§ DATA
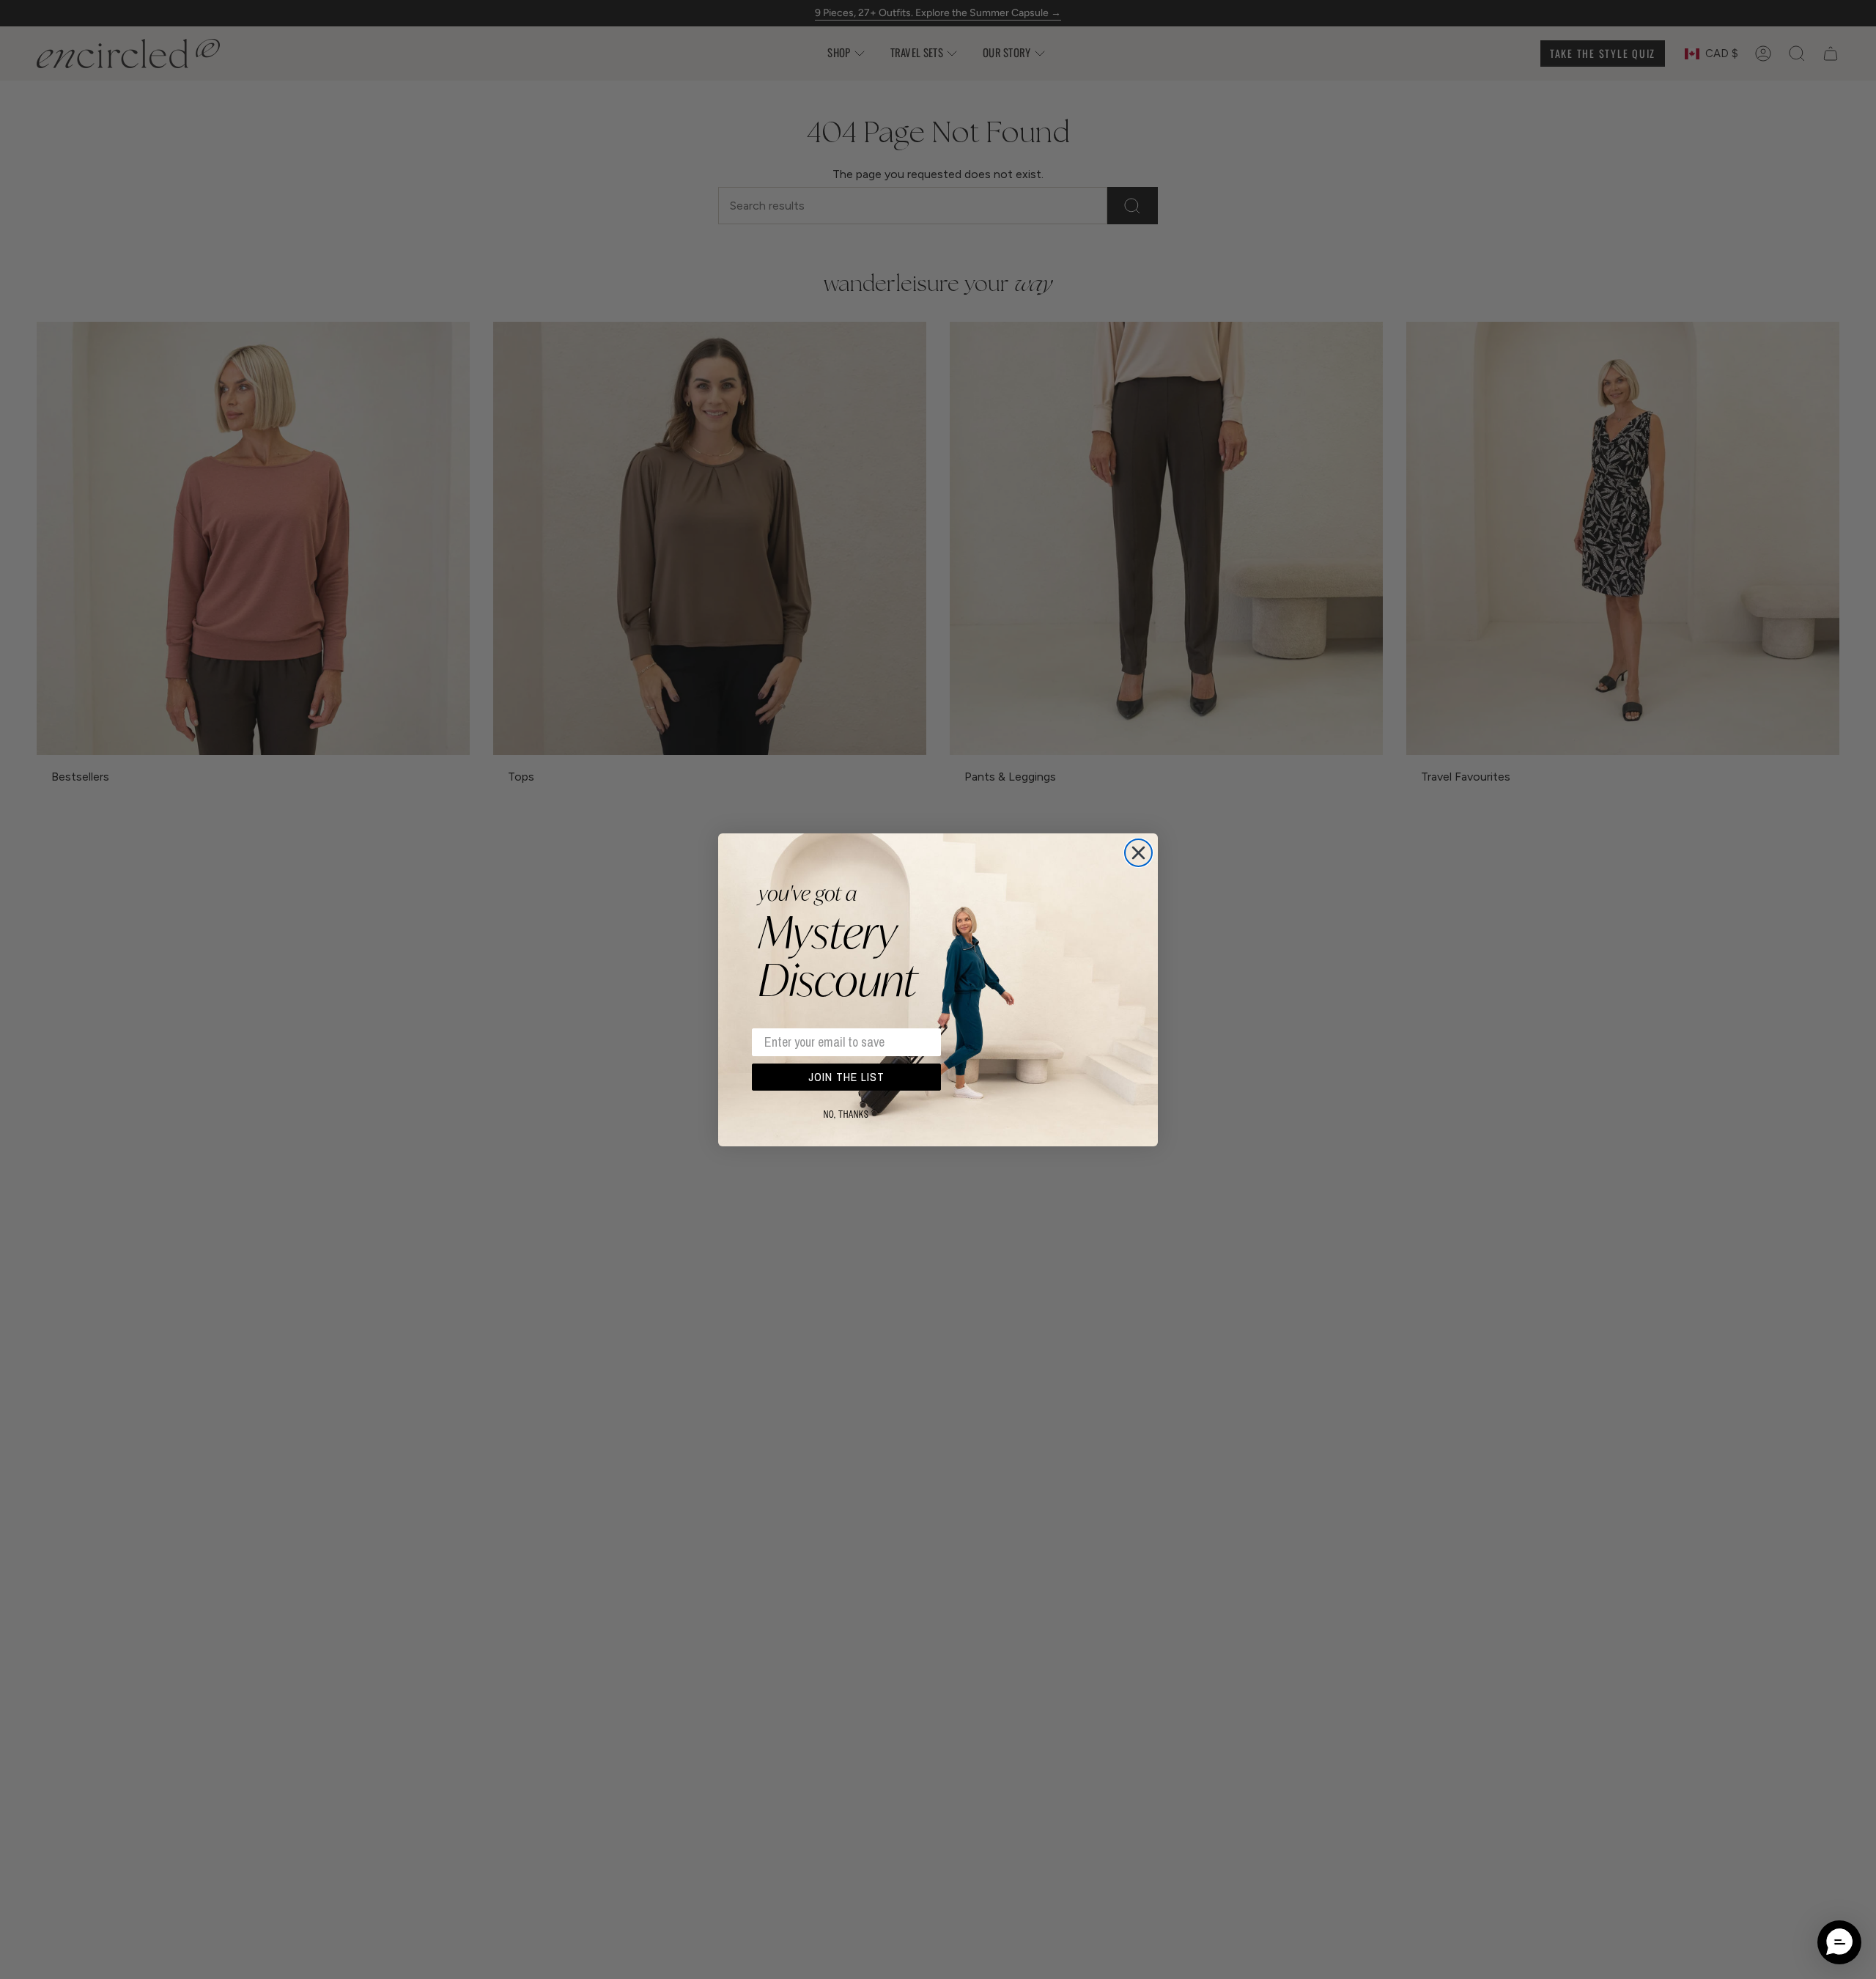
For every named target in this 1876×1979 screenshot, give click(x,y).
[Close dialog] (1138, 852)
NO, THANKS (846, 1114)
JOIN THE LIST (846, 1077)
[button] (1839, 1942)
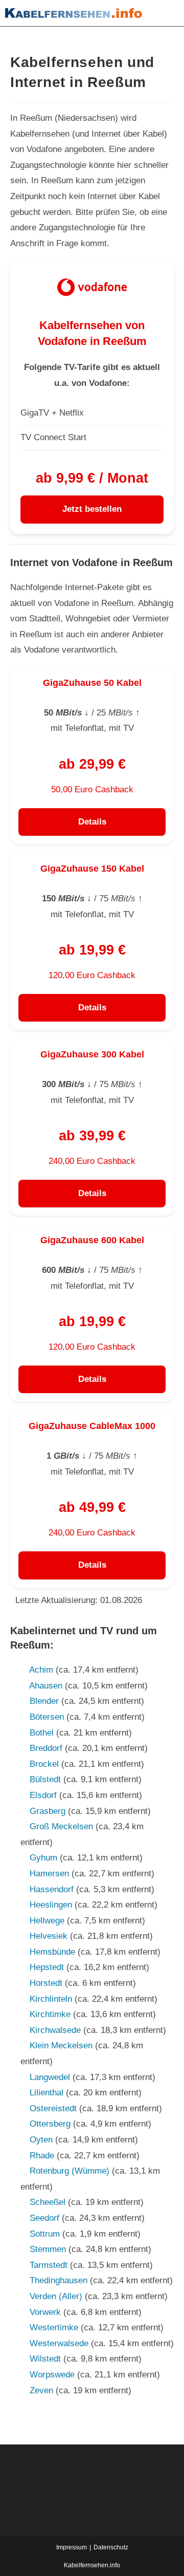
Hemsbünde (52, 1952)
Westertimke (54, 2327)
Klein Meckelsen (61, 2045)
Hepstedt (47, 1967)
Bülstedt (45, 1779)
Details (92, 822)
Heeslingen (51, 1905)
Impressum (71, 2547)
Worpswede (52, 2374)
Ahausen (45, 1686)
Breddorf (46, 1748)
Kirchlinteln (51, 1999)
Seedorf (44, 2218)
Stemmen (48, 2249)
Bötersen (47, 1717)
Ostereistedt (53, 2108)
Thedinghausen (58, 2280)
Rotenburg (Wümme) (69, 2171)
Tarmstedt (48, 2265)
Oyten (41, 2140)
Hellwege (47, 1920)
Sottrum (45, 2234)
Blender (44, 1701)
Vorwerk (45, 2312)
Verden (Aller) (56, 2296)
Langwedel (50, 2077)
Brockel (44, 1764)
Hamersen (49, 1873)
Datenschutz (111, 2547)
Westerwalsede (59, 2343)
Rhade (42, 2155)
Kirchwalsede (55, 2030)
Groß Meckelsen (61, 1826)
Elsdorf (43, 1795)
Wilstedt (45, 2359)
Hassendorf (52, 1889)
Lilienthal (46, 2092)
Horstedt (46, 1983)
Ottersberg (50, 2124)
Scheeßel (47, 2202)
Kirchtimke (50, 2014)
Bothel (42, 1733)
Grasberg (47, 1811)
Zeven (41, 2390)
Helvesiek (48, 1936)
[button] (165, 13)
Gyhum (43, 1858)
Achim (41, 1670)
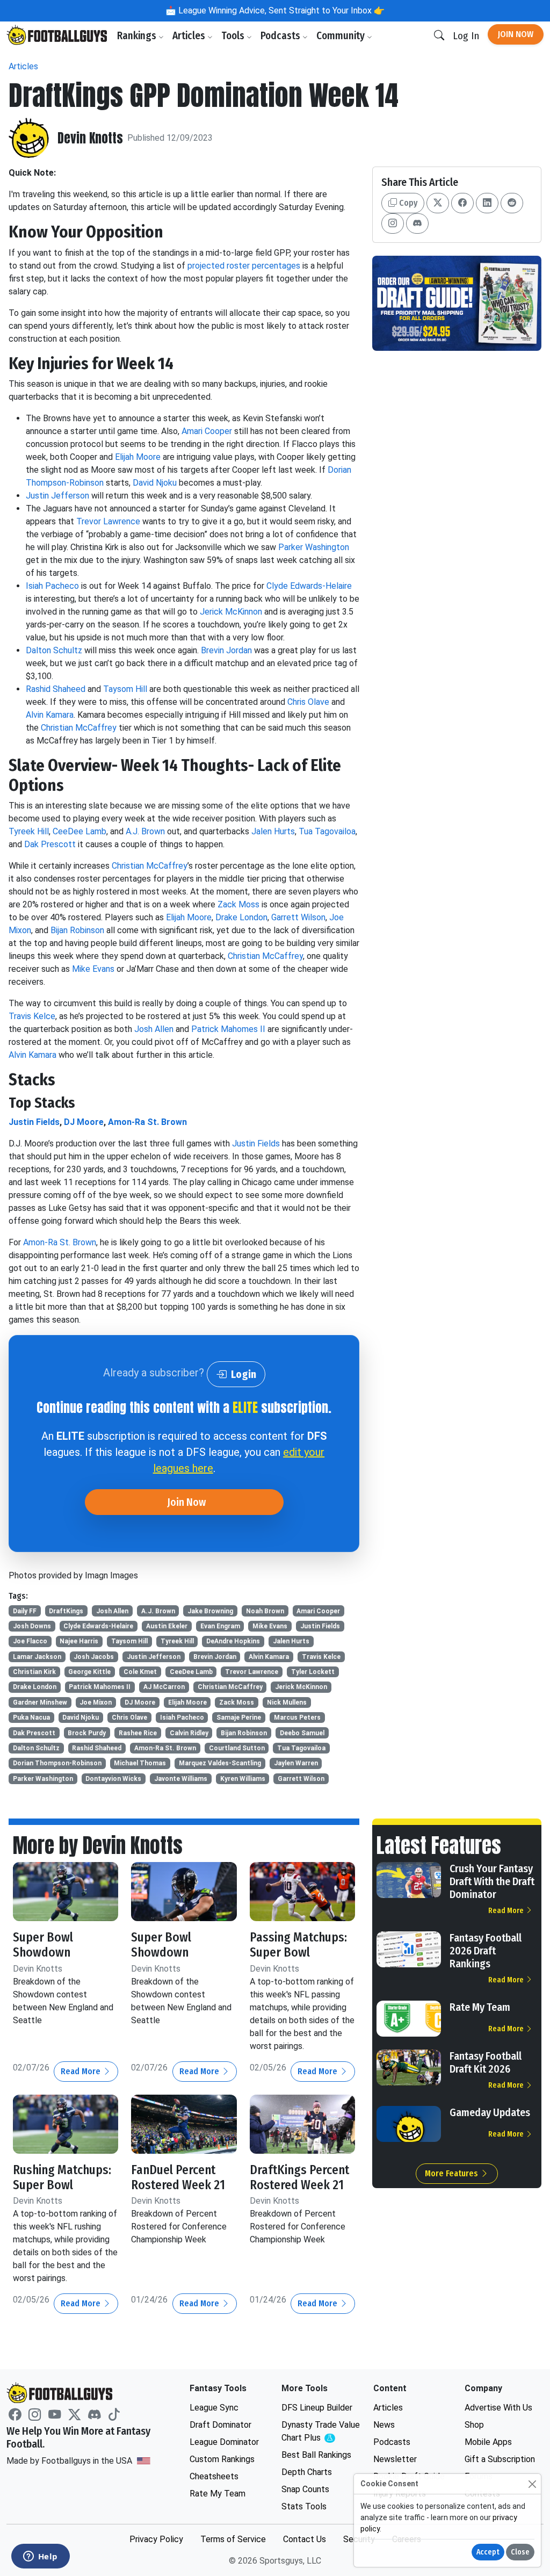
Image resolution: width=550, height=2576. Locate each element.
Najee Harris (79, 1641)
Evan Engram (220, 1626)
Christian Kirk (34, 1672)
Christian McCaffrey (79, 728)
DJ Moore (84, 1122)
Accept (488, 2552)
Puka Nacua (31, 1717)
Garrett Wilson (298, 917)
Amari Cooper (207, 431)
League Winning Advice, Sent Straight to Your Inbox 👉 (280, 10)
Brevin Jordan (226, 650)
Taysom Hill (125, 689)
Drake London (241, 917)
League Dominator (224, 2442)
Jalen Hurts (273, 831)
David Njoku (155, 483)
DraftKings (66, 1611)
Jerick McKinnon (231, 612)
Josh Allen (153, 1029)
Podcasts (281, 36)
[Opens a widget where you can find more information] (40, 2557)
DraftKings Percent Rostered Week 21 (299, 2177)
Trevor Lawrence (108, 521)
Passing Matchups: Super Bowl (298, 1945)
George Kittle (89, 1672)
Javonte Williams (180, 1779)
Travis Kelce (32, 1016)
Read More (82, 2071)
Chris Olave (308, 702)
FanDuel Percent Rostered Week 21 (178, 2177)
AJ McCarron (164, 1687)
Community (341, 36)
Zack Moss (238, 904)
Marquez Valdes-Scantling (220, 1763)
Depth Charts (306, 2472)
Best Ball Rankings (316, 2455)
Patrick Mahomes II (228, 1029)
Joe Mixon (95, 1702)
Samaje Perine (238, 1717)
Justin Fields (34, 1122)
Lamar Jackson (37, 1657)
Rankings (137, 36)
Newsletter (395, 2459)
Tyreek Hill (29, 831)
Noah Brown (265, 1611)
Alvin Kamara (50, 715)
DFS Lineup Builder (316, 2407)
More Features (452, 2173)
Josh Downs (32, 1626)
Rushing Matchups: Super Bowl (62, 2177)
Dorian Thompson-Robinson (57, 1763)
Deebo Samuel (302, 1733)
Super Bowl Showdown (43, 1945)
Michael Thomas (140, 1763)
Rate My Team (480, 2007)
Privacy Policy (156, 2539)
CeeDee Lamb (79, 831)
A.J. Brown (145, 831)
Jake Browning (210, 1611)
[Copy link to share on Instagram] (392, 223)
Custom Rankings (222, 2459)
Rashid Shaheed (55, 689)
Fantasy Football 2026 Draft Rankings (486, 1950)
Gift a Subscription (500, 2459)
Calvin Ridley (189, 1733)
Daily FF (25, 1611)
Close (520, 2552)
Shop (474, 2425)
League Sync (214, 2407)
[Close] (532, 2484)
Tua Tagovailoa (327, 831)
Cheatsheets (214, 2476)
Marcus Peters (297, 1717)
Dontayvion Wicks (113, 1779)
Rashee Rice (138, 1733)
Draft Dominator (220, 2425)
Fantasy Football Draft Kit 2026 (486, 2062)
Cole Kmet (140, 1672)
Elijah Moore (138, 457)
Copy (407, 203)
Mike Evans (93, 969)
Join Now (515, 34)
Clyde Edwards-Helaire (309, 586)
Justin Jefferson (57, 495)
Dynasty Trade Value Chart (320, 2432)
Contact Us (304, 2539)
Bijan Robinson (77, 930)
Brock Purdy (87, 1733)
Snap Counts (305, 2489)
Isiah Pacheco (52, 586)
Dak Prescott (50, 844)
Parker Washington (313, 547)
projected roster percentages (243, 266)
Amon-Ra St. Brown (147, 1122)
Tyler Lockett (313, 1672)
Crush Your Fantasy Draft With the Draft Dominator (492, 1881)
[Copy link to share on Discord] (417, 223)
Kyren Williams (242, 1779)
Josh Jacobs (94, 1657)
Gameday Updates (490, 2112)
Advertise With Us (498, 2407)
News (384, 2425)
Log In (466, 36)
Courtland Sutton (237, 1748)
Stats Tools (304, 2506)
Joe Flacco (30, 1641)
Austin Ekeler (166, 1626)
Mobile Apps (488, 2442)
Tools (234, 36)
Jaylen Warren (296, 1763)
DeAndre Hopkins (233, 1641)
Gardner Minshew (40, 1702)
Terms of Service (233, 2539)
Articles (189, 36)
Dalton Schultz (54, 650)
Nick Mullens (287, 1702)
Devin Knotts (90, 138)
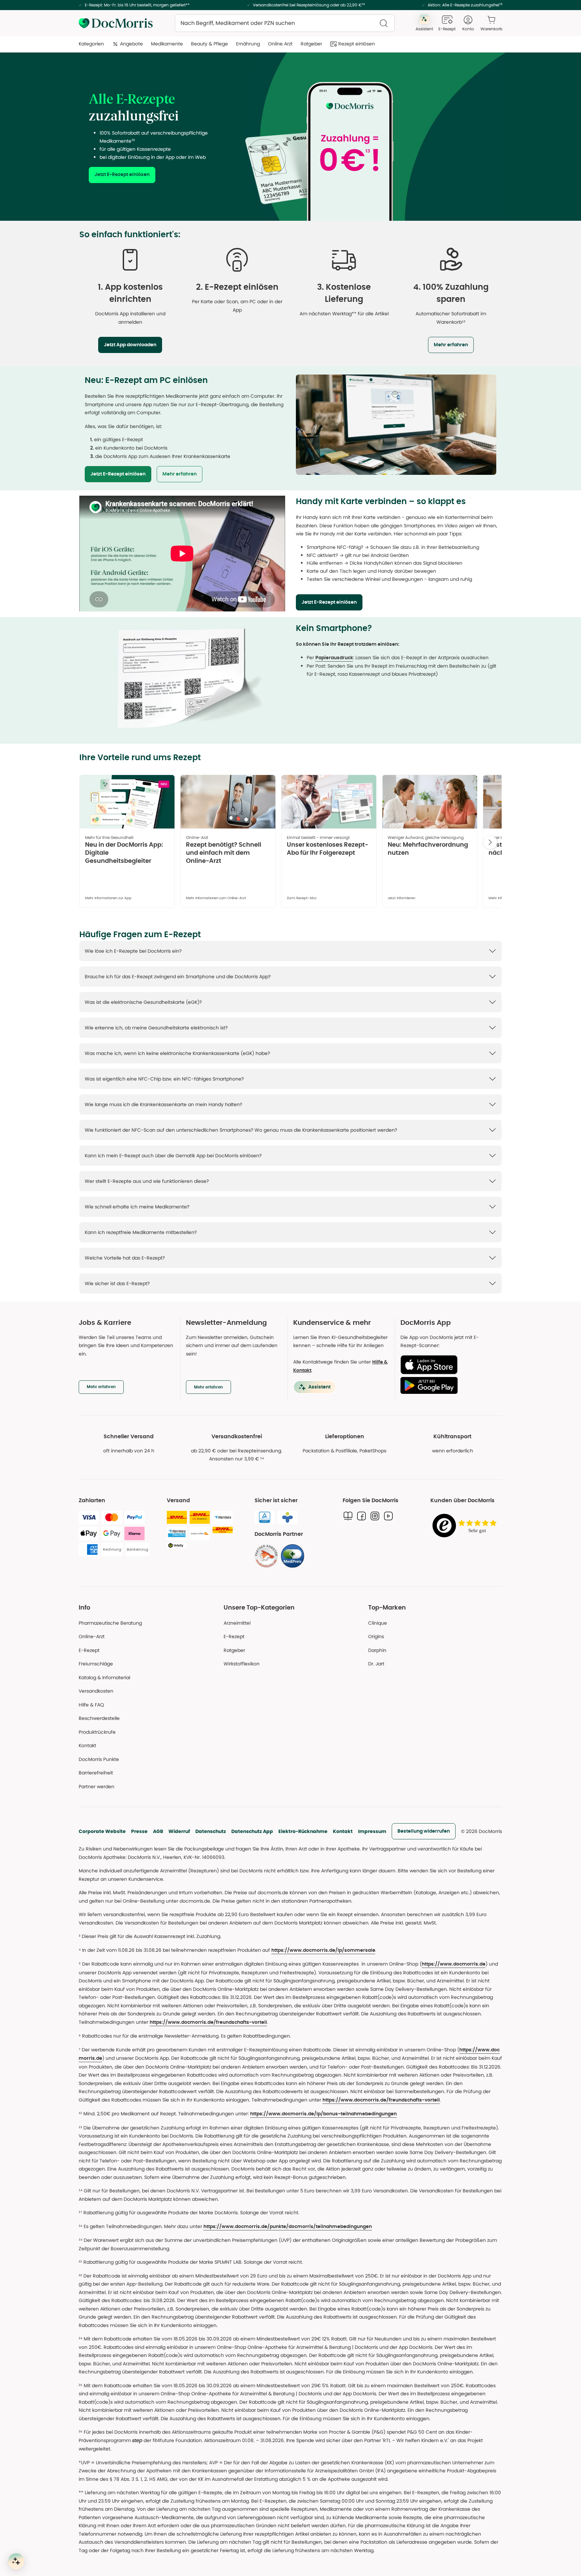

§ TRY IT
Gather each line from the listing above that holds "Bowl".

§ ANSWER BOX
Passing Matchups: Super Bowl (298, 1945)
Rushing Matchups: Super Bowl (62, 2177)
Super Bowl Showdown (43, 1945)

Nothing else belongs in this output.